Today’s blog is inspired by my running thoughts download on Tuesday. Oh my gosh, it was cold, and I was fighting against the elements.  I felt I could’ve just turned around and headed home – but no, I decided to persevere, no matter what. With the elements against me it got me thinking about failure.

One of my favourite authors is the Irish playwright Samuel Beckett. I love his view about failure, which has been a constant with me throughout my life. I remind myself of it often especially when I recognise failure and I want to share it with you:

“Ever tried. Ever failed. No matter. Try again. Fail again. Fail Better.”

Samuel Beckett

Failure as a mindset.

What does this quote tell us about failure?  Well, that failure is a belief, it’s a mindset reflected somewhat positively by Samuel Beckett. And that’s just it, how you view failure and how you deal with it is based on your belief or view of it. I look at failure as a learning opportunity. I may have not succeeded in accomplishing, let’s say, a particular task I set out to do – but the question is what have I gained from that particular situation?

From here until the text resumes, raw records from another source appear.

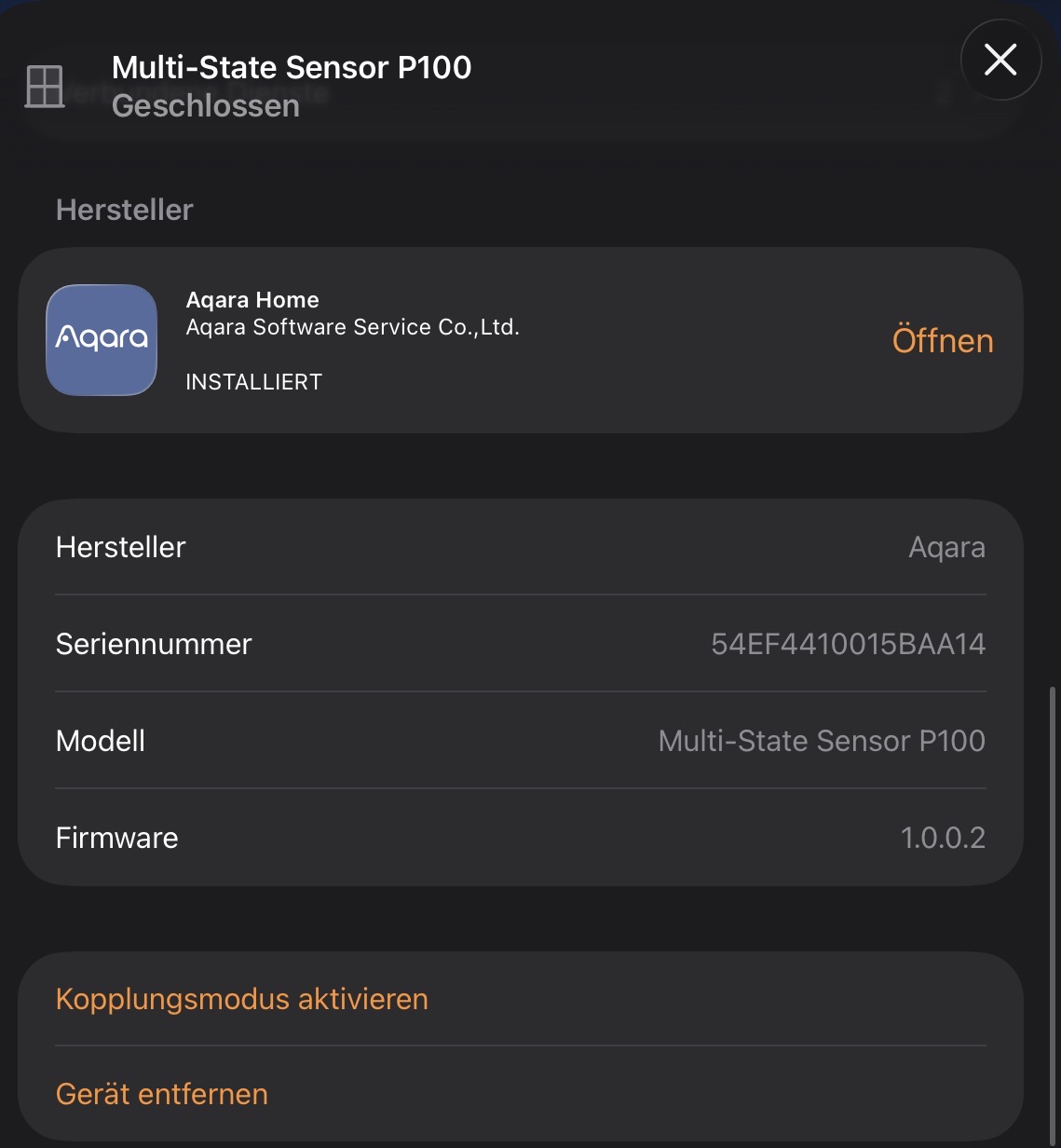Select the Seriennummer row label
Image resolution: width=1061 pixels, height=1148 pixels.
[154, 644]
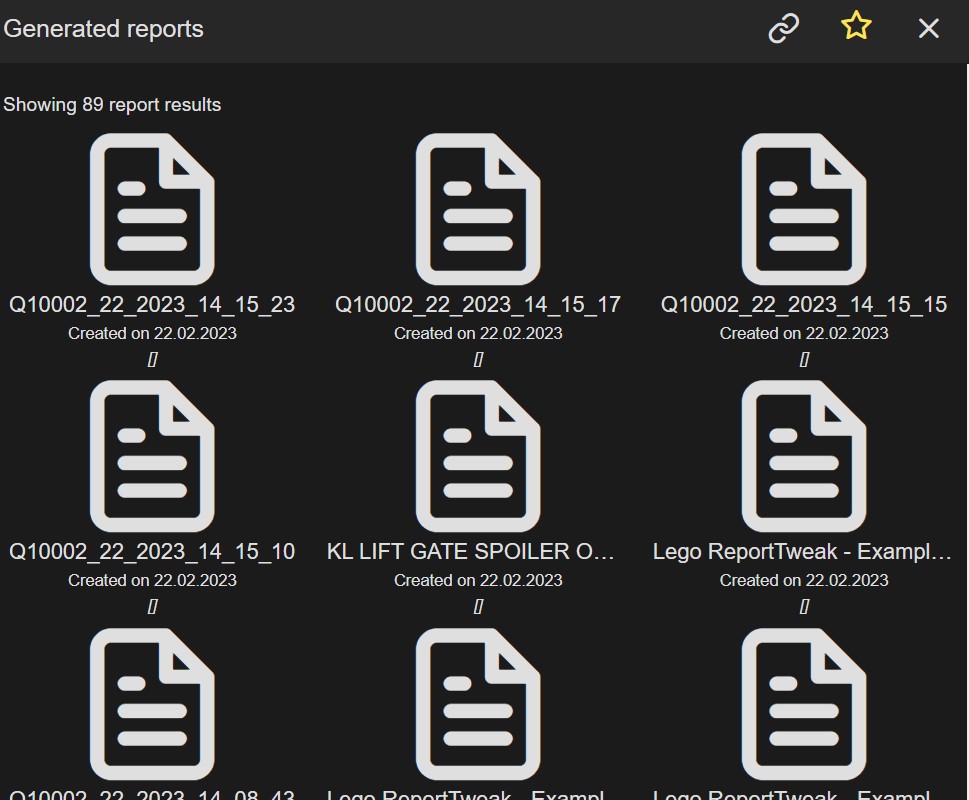The width and height of the screenshot is (969, 800).
Task: Click the star favorites icon
Action: [855, 29]
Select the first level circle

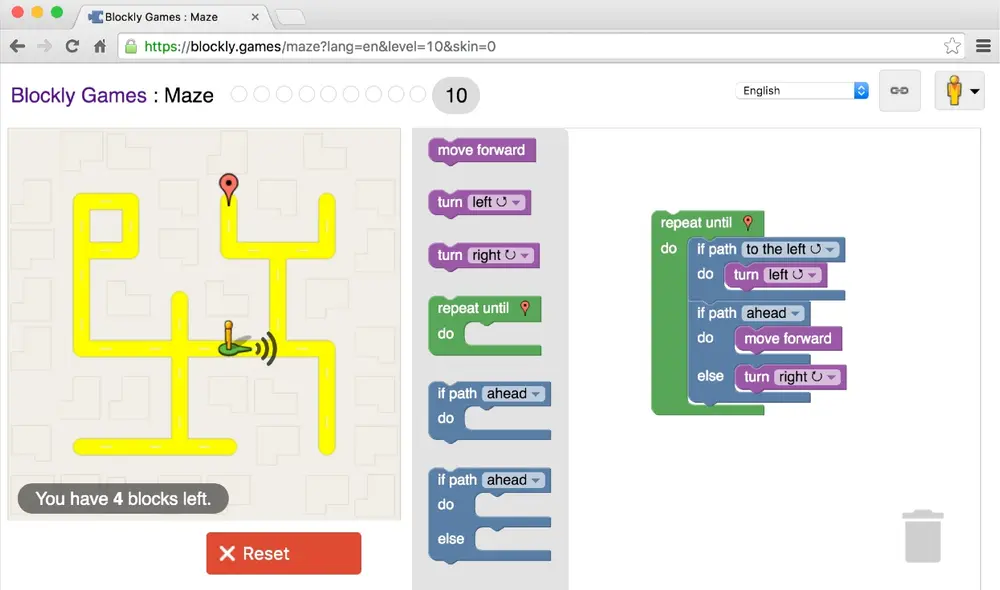239,94

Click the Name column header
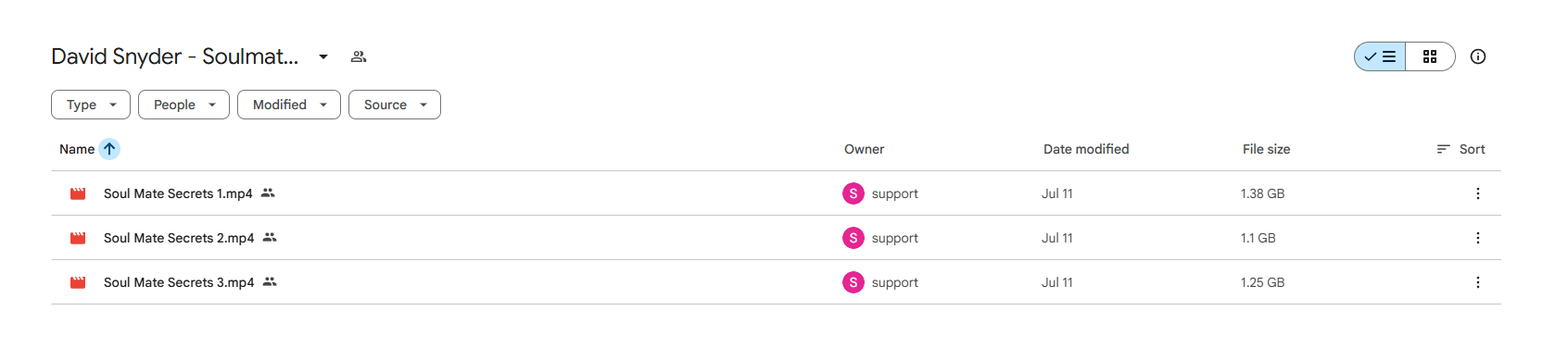77,149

people fail forward to success

This can be explored in any situation in which we’ve failed whether we’re talking about a failed relationship, a failed task or anything else that hasn’t quite gone as we’ve expected or planned.

It’s through failure we achieve our biggest lessons. When the dust has settled, we can take a reflective look at the situation and ask ourselves, “So, what is it that I can take away from this failure? What can I learn from it?”

Fixed versus Growth Mindsets

Talking about failure and how we perceive it got me thinking about Carol Dweck’s (2006) work on mindsets.  For over twenty years her research has shown the view or belief we adopt for ourselves can profoundly affect the way we lead our life and how we also view failure.

A person with a ‘fixed mindset’ believes intelligence and success are fixed traits and so it’s about proving just how clever and talented you are – it’s about validation. Anything less than that is considered a failure because failure means you’re not smart or talented and indicates an inability to reach your potential. In the fixed mindset “effort is a bad thing.  It, like failure, means you’re not smart or talented. If you were you wouldn’t need effort” (Dweck 2006:15).

A person with a fixed mindset looks at failure as not really being an option. In fact, “the idea of trying and still failing – of leaving yourself without excuses – is the worst fear within the fixed mindset” (Dweck 2006:42). They have a fear of failure because the view is if I’ve put everything into it and I fail then I am a failure.  Failure is a weakness because “if you’re somebody when you’re successful, what are you when you’re unsuccessful” (Dweck 2006:32).

Failure isn’t an option.

In contrast, a person like myself views failure as an opportunity for development and growth because whatever journey we’re on, we’re going to be confronted with obstacles and roadblocks, but it’s how we perceive and overcome them.  Now it’s not to say that failure isn’t painful because it can be. “But it doesn’t define you.  It’s a problem to be faced, dealt with, and learned from” (Dweck 2006:33).

A person with a growth mindset views setbacks and obstacles as opportunities for growth and learning. They try again. They fail again. And fail even better.

The Failure Takeaway Challenge

So today, my beautiful people, I’m asking you to think of a failure. This can be any failure, which is current, or one in the past.  It can be related to either your personal or professional context, whichever failure – you choose.  Now take that failure and instead of looking at it as something you failed in – period. Take the failure and re-examine it. Reflect on it and think about what did I learn from this failure? What is the biggest takeaway, a lesson in self that I can take away from it?

Trust me, me when you sit down and you look at failure as a learning opportunity, as an opportunity for growth and development, like me you’re going to be so blinking grateful for everything that this failure brought you. Seriously, because no matter what, failures teach you the biggest lessons.  So, remember lovely people it’s not about failing (full stop). No, it’s about the learning and growing from the experience.

Take a moment today to think about your greatest failure which taught you the greatest lesson – what did you learn? And do let us know in the comments.


Dweck,  C. (2006). Mindset. Changing the way you think to fulfil your potential. London: Robinson.